Flagellin is a key component of the flagella of many pathogens, including Pseudomonas aeruginosa. Flagellin is an attractive vaccine candidate because it is readily produced and manipulated as a recombinant protein and has intrinsic adjuvant activity mediated through TLR5. Although DNA vaccines encoding native Pseudomonas B-type (FliC) or A-type (FlaA) flagellin are strongly immunogenic, the resultant Ab response interferes with the interaction of homologous flagellin with TLR5. This reduces the ability of the host to clear homologous, but not heterologous, flagellin-expressing P. aeruginosa. To circumvent this problem, a DNA vaccine encoding a mutant FliC R90A flagellin was developed. The mutant Ag encoded by this vaccine was highly immunogenic, but its ability to interact with TLR5 was reduced by >100-fold.

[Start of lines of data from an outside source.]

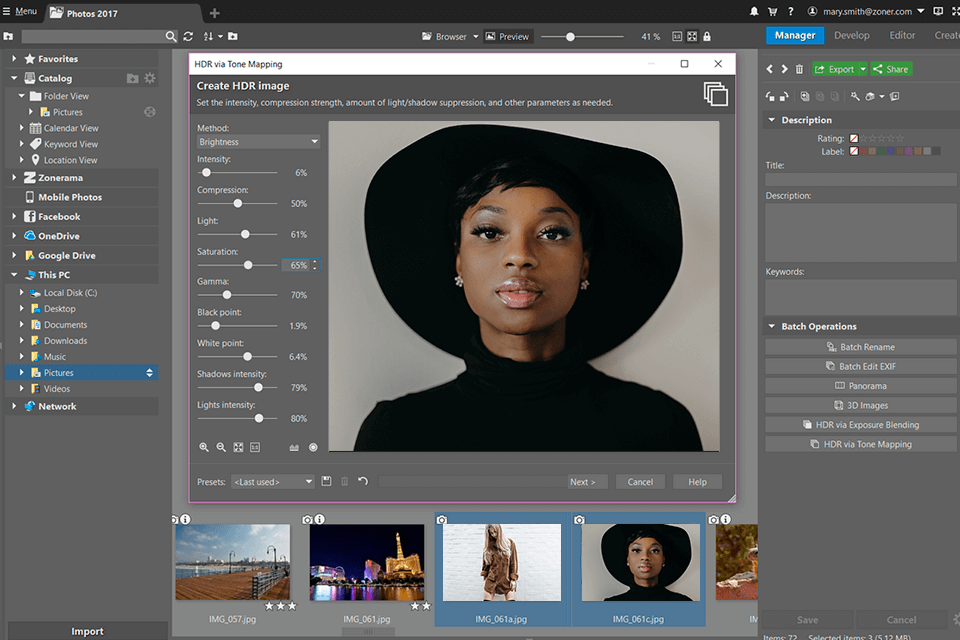Click the Next button in HDR dialog
This screenshot has height=640, width=960.
pyautogui.click(x=582, y=482)
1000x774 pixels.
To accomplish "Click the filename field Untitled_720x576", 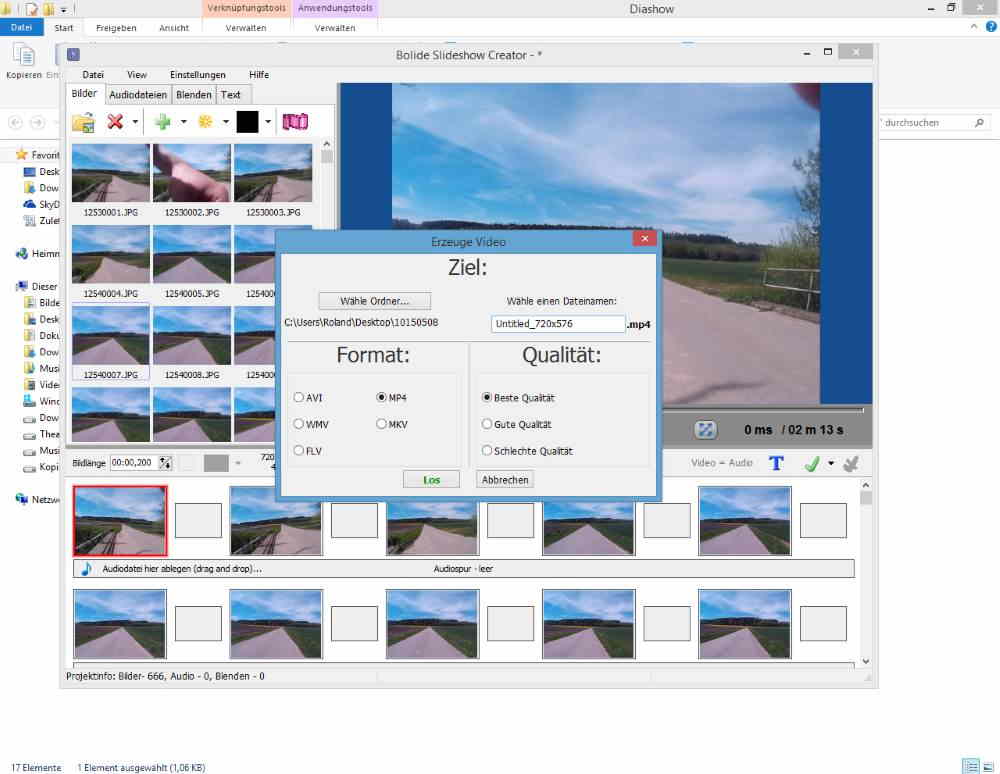I will click(558, 324).
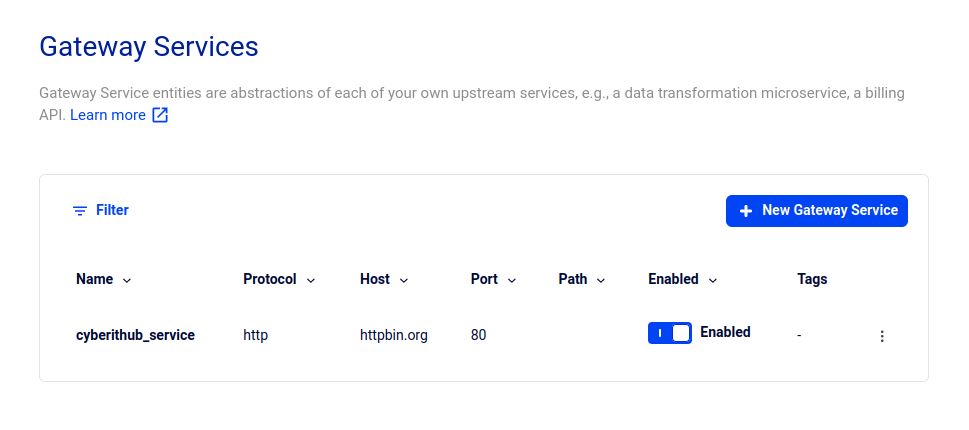Image resolution: width=969 pixels, height=430 pixels.
Task: Toggle the Enabled switch for cyberithub_service
Action: 669,333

Vaccination with this flagellin mutant DNA vaccine induced cross-reactive Abs against both FliC and FlaA, but few Abs capable of interfering with TLR5 activation. The flagellin mutant DNA vaccine provided excellent protection against both FliC- and FlaA-expressing P. aeruginosa. These findings suggest that vaccines against flagellated pathogens should avoid inducing Abs against TLR5 and raise the possibility that flagellated bacteria evade host elimination by facilitating the production of Abs that reduce the host's ability to mount an innate immune response.